Auteur(s) : Fabrice Benoît, Jean-François Forget

1 avril 2015

Dans un rare dossier de manipulation frauduleuse de marché, le Bureau de décision et de révision a récemment rendu une décision entérinant une entente intervenue entre l’Autorité des marchés financiers (« AMF ») et M. Michel Galipeau (« Galipeau ») condamnant ce dernier à une pénalité administrative de 20 000$.

Bien que les motifs du Bureau lui-même soient laconiques compte tenu de l’absence de débat devant lui, la décision revêt un certain intérêt en ce qu’elle nous rappelle les gestes et comportements susceptibles d’attirer l’attention de l’AMF et d’inviter l’application de l’article 195.2 de la Loi sur les valeurs mobilières (« LVM »).

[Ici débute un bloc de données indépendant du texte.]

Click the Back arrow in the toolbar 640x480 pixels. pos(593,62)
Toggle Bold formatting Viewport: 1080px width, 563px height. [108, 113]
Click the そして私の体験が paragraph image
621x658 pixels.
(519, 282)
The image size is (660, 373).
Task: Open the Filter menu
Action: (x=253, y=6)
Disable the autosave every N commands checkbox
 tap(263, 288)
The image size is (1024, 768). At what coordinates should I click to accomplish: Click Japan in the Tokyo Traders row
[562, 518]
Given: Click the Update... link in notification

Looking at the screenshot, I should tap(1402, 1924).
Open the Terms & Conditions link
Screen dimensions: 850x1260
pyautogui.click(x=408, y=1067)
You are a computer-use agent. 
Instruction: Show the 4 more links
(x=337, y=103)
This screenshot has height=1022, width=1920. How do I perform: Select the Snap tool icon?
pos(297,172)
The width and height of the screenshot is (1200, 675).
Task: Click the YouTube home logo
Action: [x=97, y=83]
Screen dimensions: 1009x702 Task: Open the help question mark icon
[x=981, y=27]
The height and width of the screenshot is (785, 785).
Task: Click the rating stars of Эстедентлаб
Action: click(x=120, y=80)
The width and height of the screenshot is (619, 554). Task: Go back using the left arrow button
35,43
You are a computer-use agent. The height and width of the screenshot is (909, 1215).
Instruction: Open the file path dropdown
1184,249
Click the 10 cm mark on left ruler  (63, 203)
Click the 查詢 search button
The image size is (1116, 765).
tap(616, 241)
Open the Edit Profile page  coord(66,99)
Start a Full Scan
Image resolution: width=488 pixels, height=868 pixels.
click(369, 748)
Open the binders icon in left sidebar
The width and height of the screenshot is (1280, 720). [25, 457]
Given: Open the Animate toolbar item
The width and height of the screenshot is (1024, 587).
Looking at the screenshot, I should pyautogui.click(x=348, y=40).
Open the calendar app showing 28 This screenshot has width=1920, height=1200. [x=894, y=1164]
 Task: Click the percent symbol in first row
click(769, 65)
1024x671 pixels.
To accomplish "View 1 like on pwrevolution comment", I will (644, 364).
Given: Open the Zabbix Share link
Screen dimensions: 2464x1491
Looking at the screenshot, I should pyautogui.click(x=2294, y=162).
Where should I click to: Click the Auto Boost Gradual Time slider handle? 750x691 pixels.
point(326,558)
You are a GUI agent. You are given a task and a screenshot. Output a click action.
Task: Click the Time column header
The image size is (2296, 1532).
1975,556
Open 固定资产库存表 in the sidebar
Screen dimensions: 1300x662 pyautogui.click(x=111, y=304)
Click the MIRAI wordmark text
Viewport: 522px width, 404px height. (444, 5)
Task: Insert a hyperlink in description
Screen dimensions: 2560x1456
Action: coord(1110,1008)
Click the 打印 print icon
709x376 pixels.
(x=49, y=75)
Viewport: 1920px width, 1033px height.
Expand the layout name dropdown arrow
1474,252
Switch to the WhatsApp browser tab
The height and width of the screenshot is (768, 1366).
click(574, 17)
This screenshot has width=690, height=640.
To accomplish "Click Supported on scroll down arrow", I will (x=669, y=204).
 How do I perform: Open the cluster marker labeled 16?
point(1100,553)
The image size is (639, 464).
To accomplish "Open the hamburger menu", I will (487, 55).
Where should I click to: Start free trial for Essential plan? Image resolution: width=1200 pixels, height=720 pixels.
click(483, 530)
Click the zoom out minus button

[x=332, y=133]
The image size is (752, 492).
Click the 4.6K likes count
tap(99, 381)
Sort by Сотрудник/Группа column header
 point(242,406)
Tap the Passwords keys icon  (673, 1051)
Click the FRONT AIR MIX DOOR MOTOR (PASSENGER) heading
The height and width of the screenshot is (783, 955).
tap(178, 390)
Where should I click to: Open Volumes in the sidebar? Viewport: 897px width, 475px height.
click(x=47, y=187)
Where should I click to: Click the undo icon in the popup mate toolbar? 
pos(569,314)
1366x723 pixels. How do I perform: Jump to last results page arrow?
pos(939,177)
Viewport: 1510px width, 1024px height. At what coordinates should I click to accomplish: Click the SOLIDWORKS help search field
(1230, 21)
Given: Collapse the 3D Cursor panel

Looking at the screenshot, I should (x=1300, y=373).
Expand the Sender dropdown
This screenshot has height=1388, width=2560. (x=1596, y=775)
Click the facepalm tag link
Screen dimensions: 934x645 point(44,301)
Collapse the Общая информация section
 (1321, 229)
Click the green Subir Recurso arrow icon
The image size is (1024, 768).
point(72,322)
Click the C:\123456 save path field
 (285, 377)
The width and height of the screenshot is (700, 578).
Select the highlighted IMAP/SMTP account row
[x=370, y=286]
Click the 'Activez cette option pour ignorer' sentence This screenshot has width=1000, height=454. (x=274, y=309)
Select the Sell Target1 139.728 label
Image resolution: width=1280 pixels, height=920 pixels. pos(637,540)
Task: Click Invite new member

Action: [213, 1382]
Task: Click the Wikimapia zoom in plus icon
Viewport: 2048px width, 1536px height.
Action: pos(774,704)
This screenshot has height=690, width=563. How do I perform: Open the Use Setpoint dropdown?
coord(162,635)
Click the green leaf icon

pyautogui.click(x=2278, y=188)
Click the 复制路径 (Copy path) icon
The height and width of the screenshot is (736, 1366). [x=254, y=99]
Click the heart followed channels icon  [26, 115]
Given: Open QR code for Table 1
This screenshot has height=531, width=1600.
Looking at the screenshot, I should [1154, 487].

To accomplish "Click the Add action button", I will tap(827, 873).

L’article 195.2 LVM prévoit que «le fait d'influencer ou de tenter d'influencer le cours ou la valeur d'un titre par des pratiques déloyales, abusives ou frauduleuses » constitue une infraction punissable d’une pénalité administrative pouvant aller jusqu’à deux millions de dollars (2 000 000$).1 Notons que de telles « pratiques déloyales, abusives ou frauduleuses » ne sont pas définies dans la législation et peu traitées en jurisprudence, d’où l’intérêt de cette affaire.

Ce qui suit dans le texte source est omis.